### TASK LIST
**A.** Summarize the ONI amendment article in two sentences.
**B.** Using the ONI amendment article, explain in no more than three sentences when S.A. 3922 would still allow the ONI to preempt state insurance rules and what it would have to weigh first.

The ONI section of S. 3217, the Restoring Financial Stability Act, would create an ONI at the U.S. Treasury Department that would gather information about the insurance industry and help the Treasury Department handle international trade agreements that involve insurance.

Lawmakers are in the process of debating a handful of the scores of S. 3217 amendments that their colleagues have filed. It is not clear how many the Senate will consider before voting on the underlying bill.

The House already has approved a major financial services bill, H.R. 4173, the Wall Street Reform and Consumer Protection Act.

The new ONI amendment that Merkley, D-Ore., has filed, S.A. 3922, would limit the authority of the ONI to preempt state insurance laws and regulations that conflict with bilateral trade agreements.

S.A. 3922 would let the ONI preempt state insurance rules over trade agreement conflicts only when the state insurance rules treated non-U.S. insurers less favorably than U.S. insurers.

The initial amendment cosponsors of S.A. 3922 are Sens. Sherrod Brown, D-Ohio; Barbara Boxer, D-Calif.; Russ Feingold, D-Wis.; Olympia Snowe, R-Maine; and Bernard Sanders, I-Vermont.

The amendment would require the ONI to consider the effect of preemption on consumer protection; on the safety and soundness of the U.S. insurance markets; and on the comprehensiveness of state financial and market conduct regulation.

The amendment would let states appeal preemption decisions to the federal courts.

Any ONI preemption action would be subject to a notice and comment period under the federal Administrative Procedures Act.

The amendment would transfer authority to conduct a study of how current insurance laws could be updated from the ONI and the Treasury Department to the U.S. Government Accountability Office.

The National Association of Mutual Insurance Companies, Indianapolis, and the Property Casualty Insurers Association of America, Des Plaines, Ill., are supporting the amendment, according to an official at a unit of Cincinnati Financial Corp., Cincinnati (Nasdaq:CINF).

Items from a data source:

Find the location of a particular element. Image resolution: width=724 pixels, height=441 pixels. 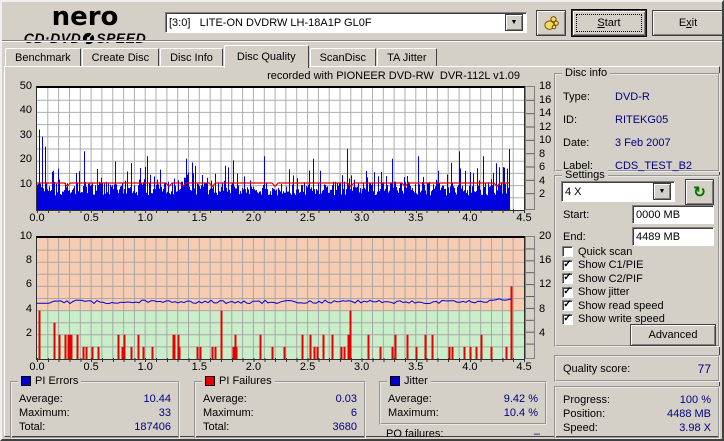

chart1-left-axis-tick: 20 is located at coordinates (26, 160).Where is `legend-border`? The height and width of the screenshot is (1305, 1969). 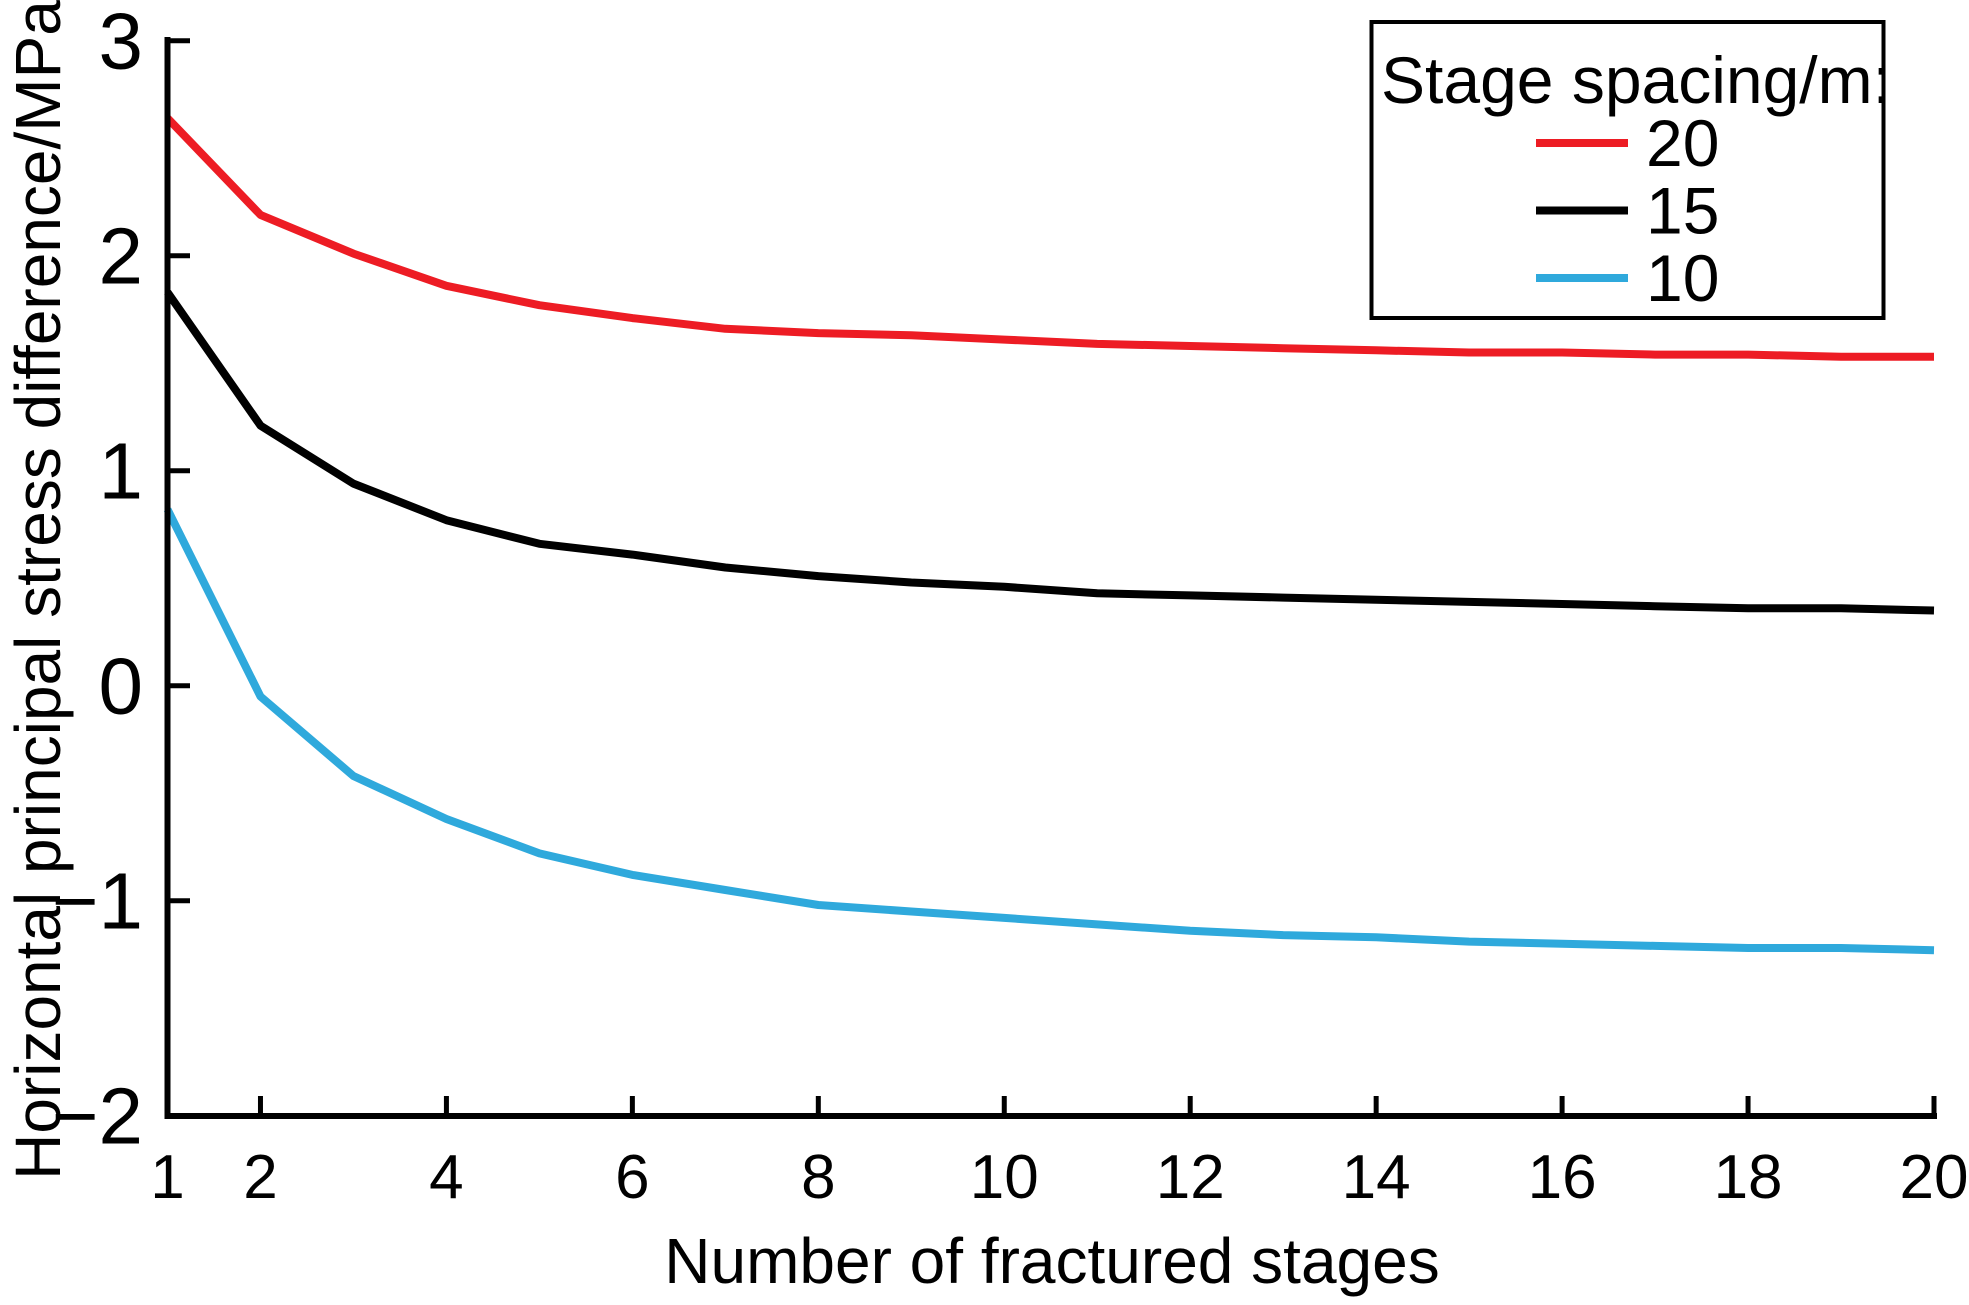
legend-border is located at coordinates (1628, 170).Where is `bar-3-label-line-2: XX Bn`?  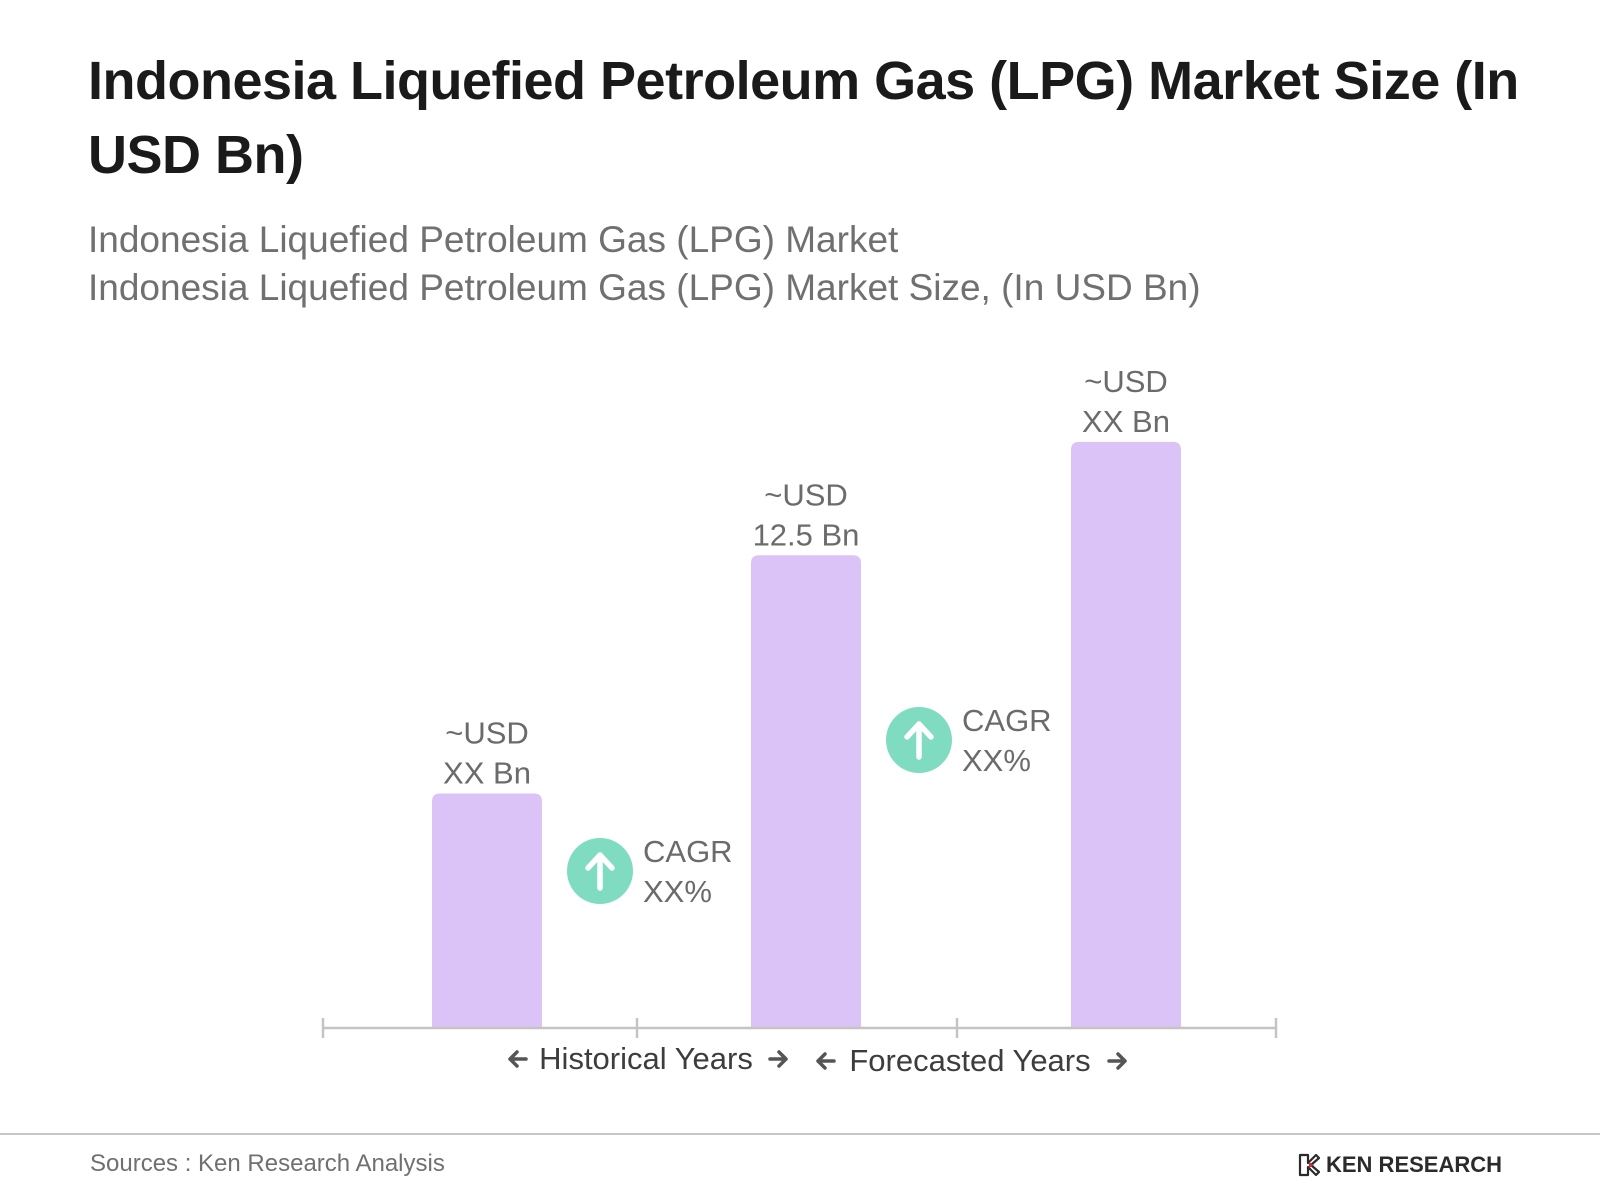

### YOUR WRITTEN ANSWERS
**A.** S. 3217, the Restoring Financial Stability Act, would create an ONI at the U.S. Treasury Department to gather information about the insurance industry and help the department handle international trade agreements involving insurance. An amendment filed by Merkley, S.A. 3922, would limit the ONI's authority to preempt state insurance rules that conflict with bilateral trade agreements, permitting it only when those rules treat non-U.S. insurers less favorably than U.S. insurers, and would let states appeal preemption decisions to the federal courts.

**B.** Under S.A. 3922, the ONI could preempt state insurance rules over a trade agreement conflict only when those rules treated non-U.S. insurers less favorably than U.S. insurers. Before doing so, it would have to consider the effect of preemption on consumer protection, on the safety and soundness of U.S. insurance markets, and on the comprehensiveness of state financial and market conduct regulation. Any such action would also be subject to a notice and comment period under the federal Administrative Procedures Act.